“If you ever see me walking down the hall, look the other way.”
“You’re a hater and you’re unattractive inside.”
“I hate you.”
The first sounds like a threat from a street thug. The second – a bratty teenager trying to keep in check. And the third? A five-year-old throwing a tantrum.
Chair umpire Eva Asderaki might just heed that advice the next time she does run into the muscled frame of the 1.75-metre, 68kg Serena Williams in the corridor at the US Open.

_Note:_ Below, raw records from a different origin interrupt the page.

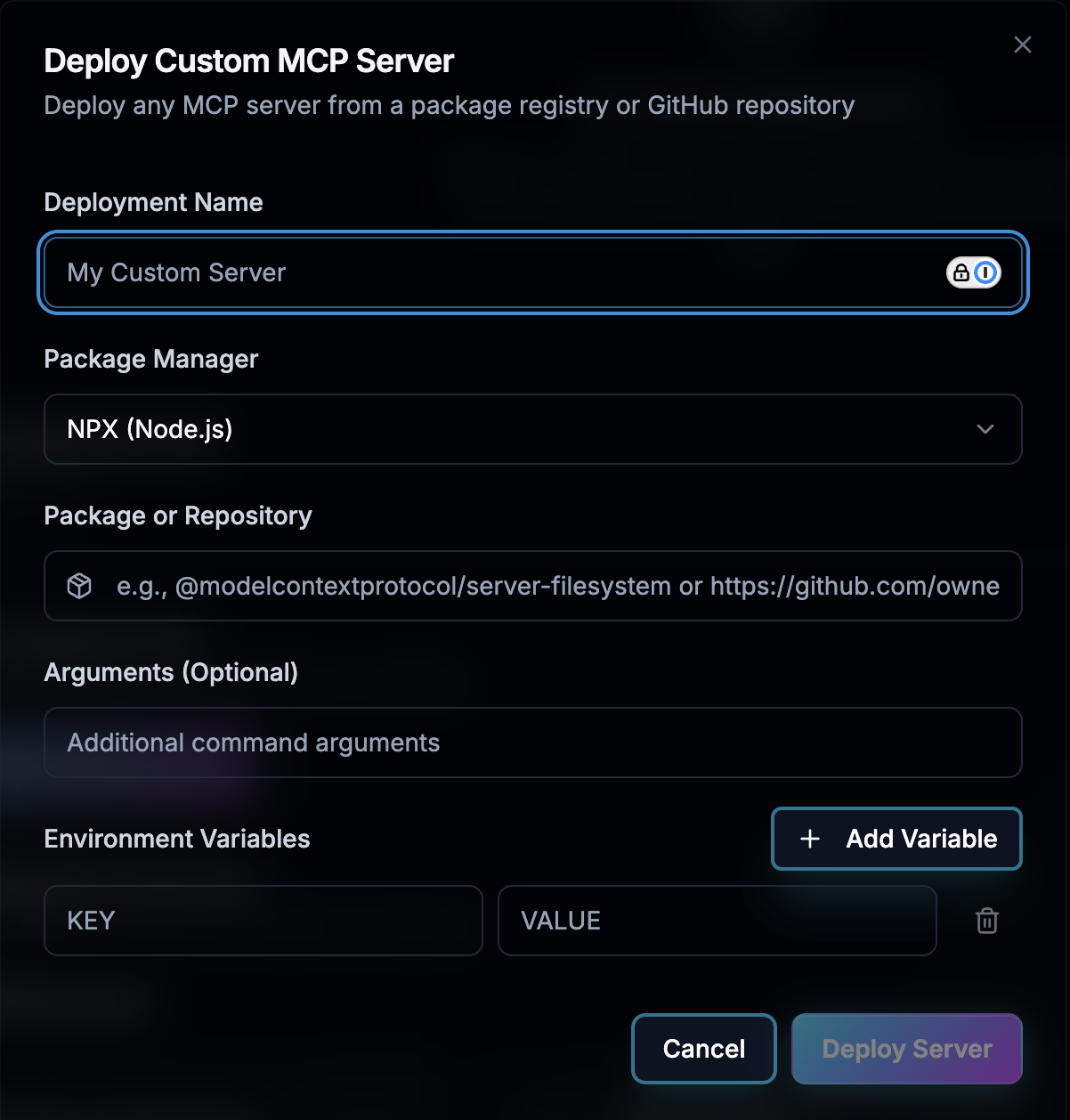Image resolution: width=1070 pixels, height=1120 pixels.
Task: Click the Cancel button
Action: (703, 1048)
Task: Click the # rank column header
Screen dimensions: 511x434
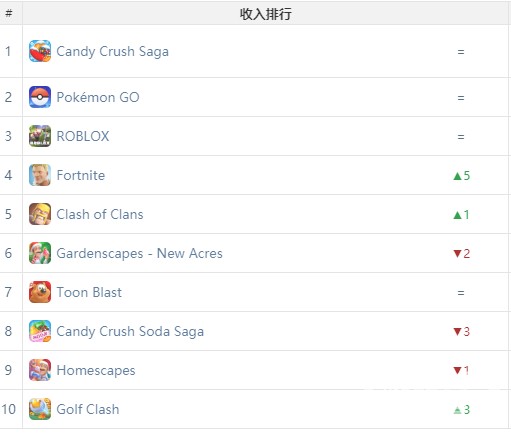Action: [x=9, y=13]
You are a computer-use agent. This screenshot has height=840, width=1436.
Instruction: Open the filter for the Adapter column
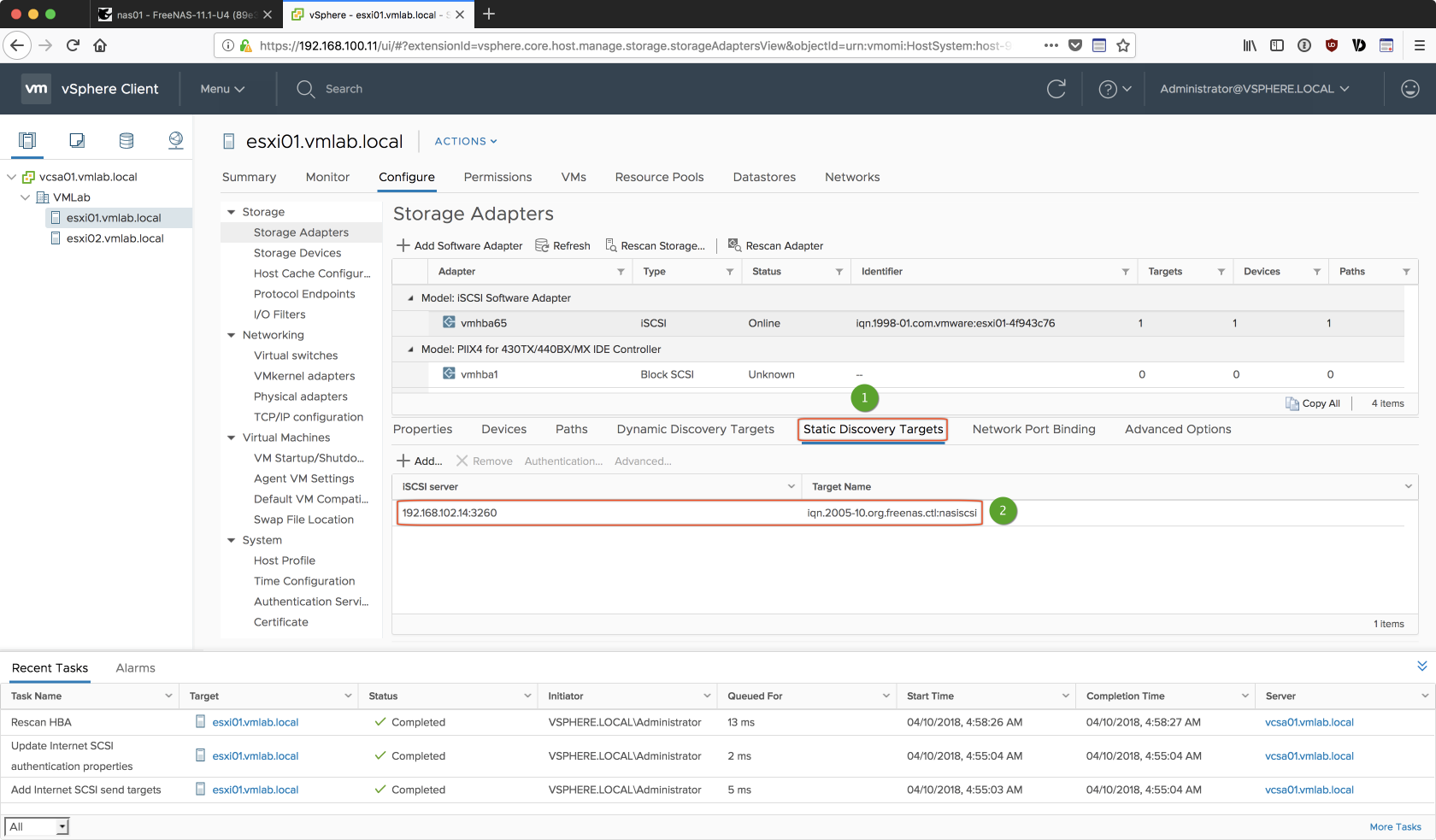coord(621,272)
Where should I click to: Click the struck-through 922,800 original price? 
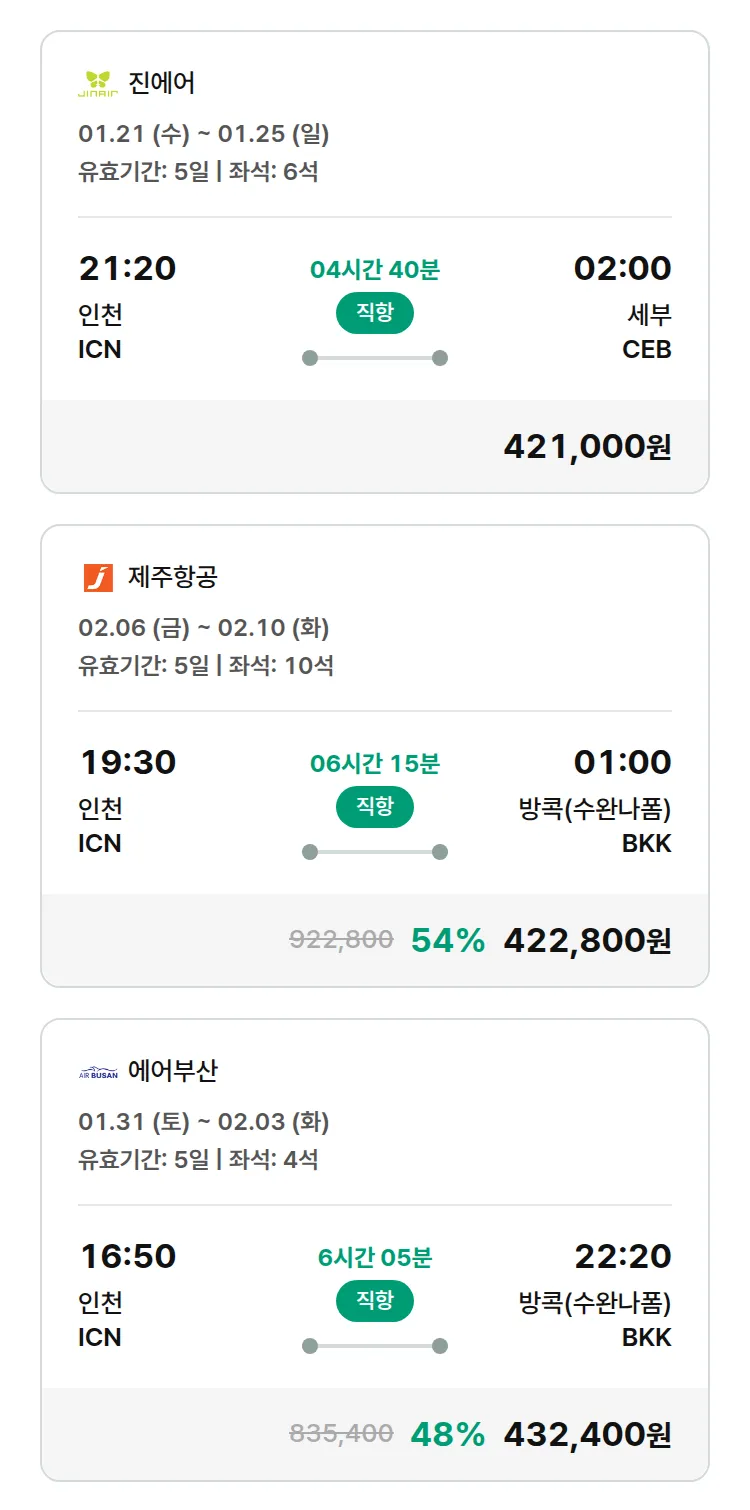pos(341,940)
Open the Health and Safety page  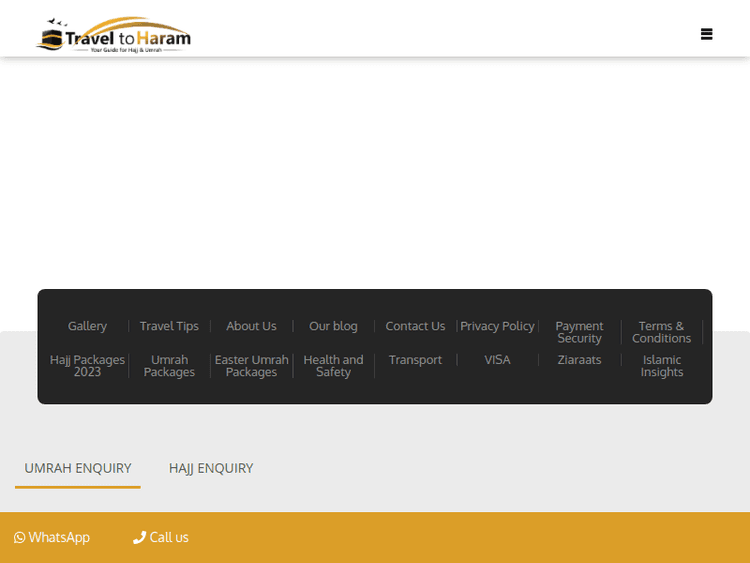pyautogui.click(x=333, y=366)
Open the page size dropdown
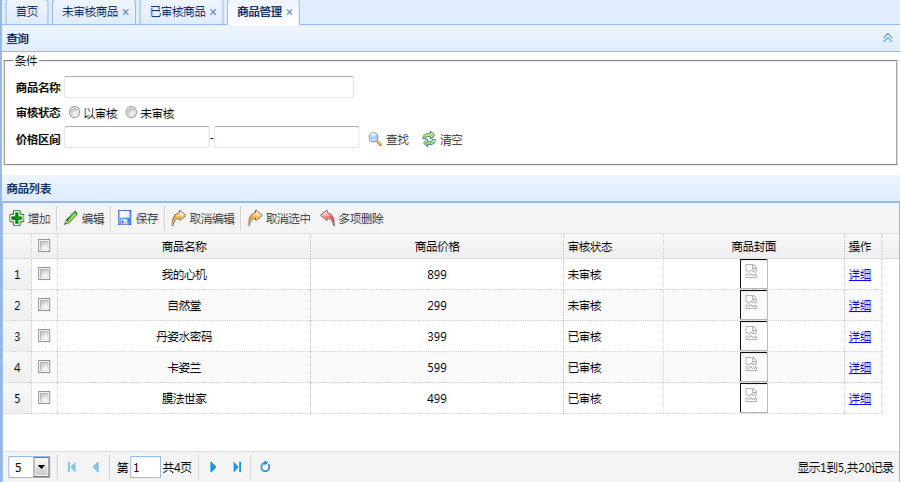Screen dimensions: 901x482 coord(41,467)
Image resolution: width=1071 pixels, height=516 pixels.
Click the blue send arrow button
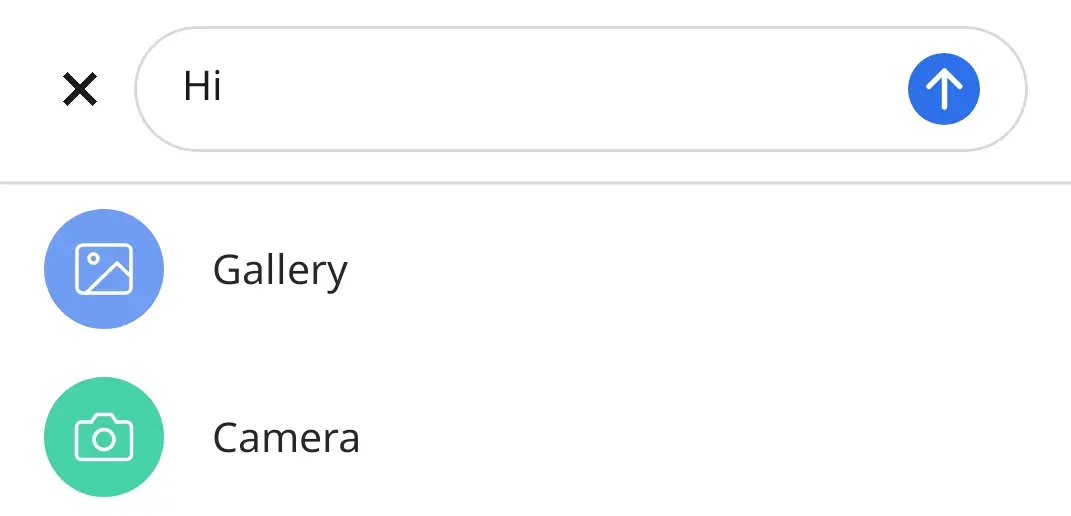click(943, 89)
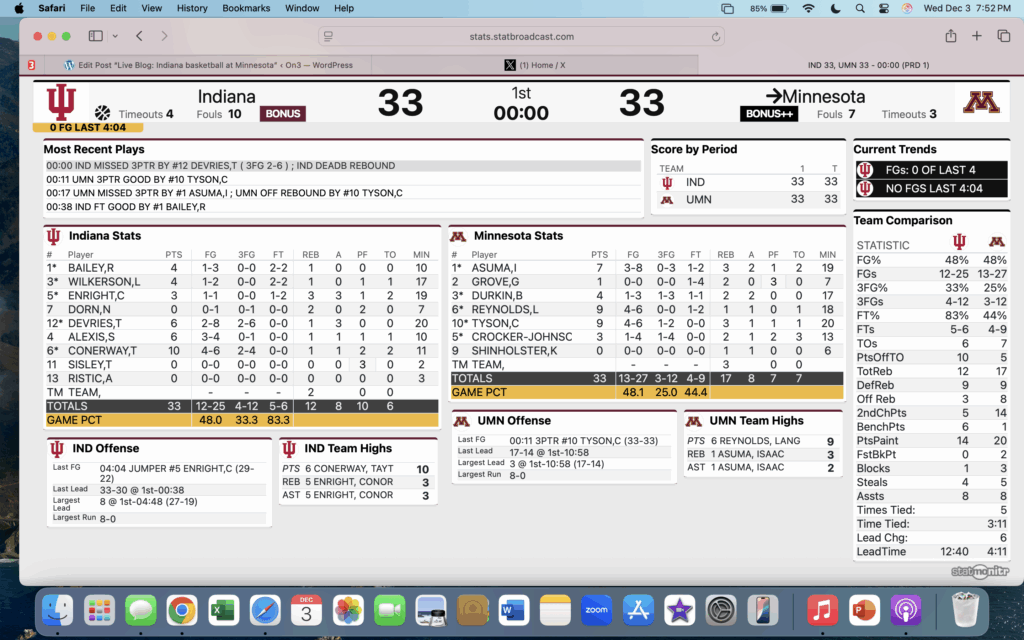This screenshot has height=640, width=1024.
Task: Show tab overview icon in Safari toolbar
Action: click(x=1003, y=36)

For all the American superstar got for that nasty tirade was a fine of US$2,000 from US Open tournament referee Brian Earley. For a 27-time Grand Slam champion (13 singles, 12 women’s doubles, 2 mixed doubles) who has collected over US$34 million in career winnings – including US$1.4 million after Sunday’s final loss against Samantha Stosur – US$2,000 does seem like pocket change. Nor did the initial speculation of a Grand Slam suspension materialise, as an independent review stated that William’s behavior was not a major offense under the Grand Slam’s code of conduct.
A slap on the wrist, especially after the incident at the 2009 US Open – where Williams was put on Grand Slam probation after threatening a line judge over a foot fault during her semi-final match against Kim Clijsters. She was also fined US$82,500. What she said to the lineswoman was never confirmed, but it allegedly went like this: “I swear to God, I’m f—— going to take this f—— ball and shove it down your f—— throat, you hear that? I swear to God.”
Even the famously bad tempered John “You’ve-got-to-be-kidding-me” McEnroe had something to say about that then. So did tennis legend Chris Evert, who told ESPN’s SportsCenter that the fine was “like dinner for Serena Williams. When I saw the comments she made, my first impression was just stunned. I was so surprised how disrespectful she was.”
There is no doubt the hard-hitting Williams is one of the best players in the sport, and her fierce competitiveness adds a much-needed adrenaline boost and draw to the women’s tour, which has seen a turnstile of world No.1s who have yet to stamp any dominance in recent times.
But for all her fame, fortune and greatness, Williams’ behaviour was shameful, and disrespectful to her opponent Stosur, the umpire, the sport, and fans at the Arthur Ashe Stadium. Playing against Australian Stosur on the 10th anniversary of the September 11 attacks in New York, Williams had wanted to win the title for the city, and her fellow Americans. But Sep 11, 2011, will now be remembered for a different reason at Flushing Meadows. And the US Open’s insignificant fine will likely do little to tamper that temper of hers next time.
Yes, a hindrance call against Williams might seem uncalled for given the decibel levels of some of the shrieking players on the WTA. But a rule is a rule, and Williams knows she has to respect that.
What else can we expect from a world class player?